Sheila Smith was born and raised in New Jersey. After obtaining a degree in Chemistry she moved to NYC. Her art education began there with frequent visits to New York's MOMA and Guggenheim Museums. The painters who interested her most in those days included Van Gogh and Picasso.
Eventually Smith settled in Utica, NY with her husband and three children. She ended her chemistry career in order to take on family responsibilities. She started to study drawing and painting at Munson-Williams-Proctor Arts Institute (MWP).

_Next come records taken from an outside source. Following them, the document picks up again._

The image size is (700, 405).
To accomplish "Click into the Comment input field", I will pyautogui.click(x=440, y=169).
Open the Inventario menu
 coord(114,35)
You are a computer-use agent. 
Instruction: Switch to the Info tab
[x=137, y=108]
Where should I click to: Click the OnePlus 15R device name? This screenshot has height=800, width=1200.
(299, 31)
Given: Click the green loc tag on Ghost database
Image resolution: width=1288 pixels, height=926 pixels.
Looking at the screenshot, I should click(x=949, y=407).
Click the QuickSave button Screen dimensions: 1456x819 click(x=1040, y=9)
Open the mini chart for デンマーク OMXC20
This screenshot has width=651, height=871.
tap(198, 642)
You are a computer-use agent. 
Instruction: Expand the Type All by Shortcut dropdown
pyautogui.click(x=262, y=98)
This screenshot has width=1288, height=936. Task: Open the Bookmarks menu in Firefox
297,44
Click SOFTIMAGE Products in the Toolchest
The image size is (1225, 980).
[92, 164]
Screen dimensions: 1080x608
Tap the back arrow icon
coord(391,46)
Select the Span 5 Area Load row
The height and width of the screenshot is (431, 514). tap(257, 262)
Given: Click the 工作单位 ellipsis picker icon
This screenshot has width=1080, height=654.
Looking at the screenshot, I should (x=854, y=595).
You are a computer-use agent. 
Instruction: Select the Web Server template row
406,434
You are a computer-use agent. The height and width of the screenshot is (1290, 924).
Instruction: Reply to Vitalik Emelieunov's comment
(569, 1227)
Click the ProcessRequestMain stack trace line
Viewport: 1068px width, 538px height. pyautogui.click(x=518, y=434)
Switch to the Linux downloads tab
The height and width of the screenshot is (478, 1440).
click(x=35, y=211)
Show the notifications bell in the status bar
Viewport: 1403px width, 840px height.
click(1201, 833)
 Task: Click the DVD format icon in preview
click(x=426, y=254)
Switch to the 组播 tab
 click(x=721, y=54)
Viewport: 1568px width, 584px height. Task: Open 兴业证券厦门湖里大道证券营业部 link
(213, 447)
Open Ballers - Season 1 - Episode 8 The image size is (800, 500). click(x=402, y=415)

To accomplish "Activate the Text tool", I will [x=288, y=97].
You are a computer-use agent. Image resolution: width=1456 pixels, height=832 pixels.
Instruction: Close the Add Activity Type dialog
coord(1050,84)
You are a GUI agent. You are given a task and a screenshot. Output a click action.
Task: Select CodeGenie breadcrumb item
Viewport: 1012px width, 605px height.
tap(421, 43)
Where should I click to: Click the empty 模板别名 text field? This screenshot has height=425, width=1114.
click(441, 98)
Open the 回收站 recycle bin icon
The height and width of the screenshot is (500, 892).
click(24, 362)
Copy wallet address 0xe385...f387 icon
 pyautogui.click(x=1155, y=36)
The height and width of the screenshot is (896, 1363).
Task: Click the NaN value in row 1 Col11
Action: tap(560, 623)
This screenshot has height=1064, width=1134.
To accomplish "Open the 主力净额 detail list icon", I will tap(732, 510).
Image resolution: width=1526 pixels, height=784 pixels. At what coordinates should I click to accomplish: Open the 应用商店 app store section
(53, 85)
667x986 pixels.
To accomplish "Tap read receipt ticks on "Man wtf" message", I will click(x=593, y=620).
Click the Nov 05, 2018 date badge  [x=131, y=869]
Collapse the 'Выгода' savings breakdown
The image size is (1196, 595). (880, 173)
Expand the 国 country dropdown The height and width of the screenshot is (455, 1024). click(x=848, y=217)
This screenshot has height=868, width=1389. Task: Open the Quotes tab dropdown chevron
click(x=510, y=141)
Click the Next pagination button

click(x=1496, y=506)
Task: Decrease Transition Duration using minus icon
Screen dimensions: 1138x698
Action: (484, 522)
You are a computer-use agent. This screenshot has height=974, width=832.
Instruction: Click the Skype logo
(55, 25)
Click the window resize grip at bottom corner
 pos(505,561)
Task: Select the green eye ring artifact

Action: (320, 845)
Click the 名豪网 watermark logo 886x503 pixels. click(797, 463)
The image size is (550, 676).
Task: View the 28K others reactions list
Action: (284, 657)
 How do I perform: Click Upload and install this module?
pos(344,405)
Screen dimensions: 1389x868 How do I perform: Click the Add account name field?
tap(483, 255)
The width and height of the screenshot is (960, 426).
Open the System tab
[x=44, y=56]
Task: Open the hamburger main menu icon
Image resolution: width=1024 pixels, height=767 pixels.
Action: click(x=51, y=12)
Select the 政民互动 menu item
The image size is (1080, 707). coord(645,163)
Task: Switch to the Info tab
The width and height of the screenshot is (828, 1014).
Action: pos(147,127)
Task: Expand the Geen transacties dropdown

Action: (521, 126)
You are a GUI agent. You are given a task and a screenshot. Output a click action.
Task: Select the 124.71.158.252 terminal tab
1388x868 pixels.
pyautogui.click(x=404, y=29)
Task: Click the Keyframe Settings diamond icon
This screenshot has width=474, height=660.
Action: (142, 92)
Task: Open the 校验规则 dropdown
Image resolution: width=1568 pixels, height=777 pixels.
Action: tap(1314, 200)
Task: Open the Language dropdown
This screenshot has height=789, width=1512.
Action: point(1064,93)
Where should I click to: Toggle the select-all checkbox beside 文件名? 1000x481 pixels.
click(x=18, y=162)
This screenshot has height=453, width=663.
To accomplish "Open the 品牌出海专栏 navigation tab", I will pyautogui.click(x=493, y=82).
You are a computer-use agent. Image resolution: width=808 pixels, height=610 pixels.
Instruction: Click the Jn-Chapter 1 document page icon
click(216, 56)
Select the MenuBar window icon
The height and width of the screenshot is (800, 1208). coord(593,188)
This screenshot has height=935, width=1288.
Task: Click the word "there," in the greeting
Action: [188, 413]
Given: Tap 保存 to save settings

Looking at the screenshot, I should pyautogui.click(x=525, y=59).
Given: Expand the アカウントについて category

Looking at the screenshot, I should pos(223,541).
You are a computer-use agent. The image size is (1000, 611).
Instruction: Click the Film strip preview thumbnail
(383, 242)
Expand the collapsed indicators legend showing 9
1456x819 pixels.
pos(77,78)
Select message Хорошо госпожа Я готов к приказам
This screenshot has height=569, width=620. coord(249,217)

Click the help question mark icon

She found parallels between creating art and scientific research; both were solitary processes involving thinking, working with one’s hands and applying learned techniques and knowledge to the creative process.
Upon completing the Fine Arts Studio Program at The Munson, Smith worked in 3 dimensions exploring feminist themes. She switched to oil painting when she lost the use of her sculpture studio. She produced the figure in abstract places and cows in incongruous settings and strayed into the world of surrealism. Her work was shown in regional galleries and was juried into many group shows including “Central New York Artists" at the Munson, The Schweinfurth Memorial Art Center, The Everson Museum of Art Biennial and “Artists of the Mohawk-Hudson Region” at the Albany Institute of Art. Her paintings have been included in several issues of “The Stone Canoe Journal of Art” published by Syracuse University.
In July of 2019 Smith moved to Rhode Island. Just prior to this, she had journeyed away from figurative work to a very formalist approach of surreal images called Biologiks. Upon completion of this series and the return to a post pandemic chaos, she realized that once again she needed to add content to her work. Her latest series, “Passages,” which addresses human migration in the world today has been shown at the Bunny Fain Gallery at Temple Habonim in Barrington RI. Other venues in RI where her paintings have been seen include The Warwick Center for the Arts, Attelboro Art Museum, Imago Gallery, Bristol Museum of Art and Art League of RI. Miss Muffet and Long Road have been recognized as “works of distinction.”